Twenty years ago and some change, Jim Shooter had an idea of a story and had founding Avenger Hank Pym suffer a breakdown, slap his wife and betray the team. Today, the character still routinely suffers from that storyline, not the betrayal of the team so much as him slapping his wife. Writers were unable to just let it go and move past it and instead kept revisiting it, trying to explain it away or to further mire the character.
Just a year or two back, Black Canary punched Green Arrow during a spat. Barely anyone made a comment. Black Canary is a trained martial artist, one of DC's top fighters. And, she lost her temper enough with Green Arrow to punch him. Not slap him. Balled up fist and punch to the jaw. This month, she does so again, both in JLA AND Green Arrow/Black Canary with even less provocation than before. Neither story gives any solid reason why Black Canary should be angry enough to even slap Ollie much less haul off and punch his lights out. And in the latter we actually see some spittle of blood from the punch. Again, this passes by with little fanfare, little outrage. I'm cancelling both of these titles from my pull list. Not just because of these scenes. They're just indicative of the bad writing that has plagued the books.

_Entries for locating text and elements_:
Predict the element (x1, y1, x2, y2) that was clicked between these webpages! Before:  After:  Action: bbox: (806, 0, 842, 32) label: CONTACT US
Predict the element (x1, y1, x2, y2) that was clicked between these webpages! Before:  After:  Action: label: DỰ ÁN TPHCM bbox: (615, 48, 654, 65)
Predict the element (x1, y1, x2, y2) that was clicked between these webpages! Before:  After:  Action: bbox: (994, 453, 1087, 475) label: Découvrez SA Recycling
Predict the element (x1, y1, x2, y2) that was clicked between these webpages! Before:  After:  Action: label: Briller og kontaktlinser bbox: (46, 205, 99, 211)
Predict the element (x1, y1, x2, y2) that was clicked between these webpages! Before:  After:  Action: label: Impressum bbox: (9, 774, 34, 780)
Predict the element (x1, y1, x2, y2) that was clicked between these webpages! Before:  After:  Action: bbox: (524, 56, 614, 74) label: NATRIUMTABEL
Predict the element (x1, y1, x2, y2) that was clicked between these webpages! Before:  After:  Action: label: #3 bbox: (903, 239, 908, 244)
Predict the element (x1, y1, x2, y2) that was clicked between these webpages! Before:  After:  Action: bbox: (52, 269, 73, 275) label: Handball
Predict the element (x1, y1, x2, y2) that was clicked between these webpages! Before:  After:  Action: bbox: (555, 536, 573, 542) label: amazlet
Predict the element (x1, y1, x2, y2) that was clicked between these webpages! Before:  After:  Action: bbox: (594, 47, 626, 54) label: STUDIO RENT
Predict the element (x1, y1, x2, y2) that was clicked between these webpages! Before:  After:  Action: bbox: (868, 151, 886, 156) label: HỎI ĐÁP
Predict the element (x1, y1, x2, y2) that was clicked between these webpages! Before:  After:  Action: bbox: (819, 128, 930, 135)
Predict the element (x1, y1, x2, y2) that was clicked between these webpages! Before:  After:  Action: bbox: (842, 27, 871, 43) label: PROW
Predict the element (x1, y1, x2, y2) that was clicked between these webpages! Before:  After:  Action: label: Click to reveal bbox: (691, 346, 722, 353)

_STATED EXERCISE 1_: Rewrite the records from the line holding "542) label: amazlet" through the end of the records, inclusive, replacing "webpages" with "web pages" and leaving everything else as it is.
_STATED EXERCISE 2_: Carry on the commentary about Hank Pym and Black Canary striking their partners from where it stops.
The text about the comics and the records have no connection to each other.

_FINAL RESULT 1_:
Predict the element (x1, y1, x2, y2) that was clicked between these web pages! Before:  After:  Action: bbox: (555, 536, 573, 542) label: amazlet
Predict the element (x1, y1, x2, y2) that was clicked between these web pages! Before:  After:  Action: bbox: (594, 47, 626, 54) label: STUDIO RENT
Predict the element (x1, y1, x2, y2) that was clicked between these web pages! Before:  After:  Action: bbox: (868, 151, 886, 156) label: HỎI ĐÁP
Predict the element (x1, y1, x2, y2) that was clicked between these web pages! Before:  After:  Action: bbox: (819, 128, 930, 135)
Predict the element (x1, y1, x2, y2) that was clicked between these web pages! Before:  After:  Action: bbox: (842, 27, 871, 43) label: PROW
Predict the element (x1, y1, x2, y2) that was clicked between these web pages! Before:  After:  Action: label: Click to reveal bbox: (691, 346, 722, 353)

_FINAL RESULT 2_:
I had high hopes with a new writer for Green Arrow as Winnick seemed to just be spinning his wheels, as if he really didn't know what to do with a married Green Arrow. The new writer sets out to create a few new villains. Good. However, he does so by having Black Canary be a loose cannon with her powers, injuring innocent bystanders. He also commits the sin of building up his Mary Sue villain Cupid at the expense of other characters. This character who couldn't even defend herself in an abusive relationship, has the resources and abilities to track down various bad-guys and KILL them and even go toe-to-toe with Black Canary? Lazy and bad writing. And, while Green Arrow doesn't have the most impressive gallery of villains, it's a complete waste of characters to just kill them off panel instead of trying to find ways to make them interesting.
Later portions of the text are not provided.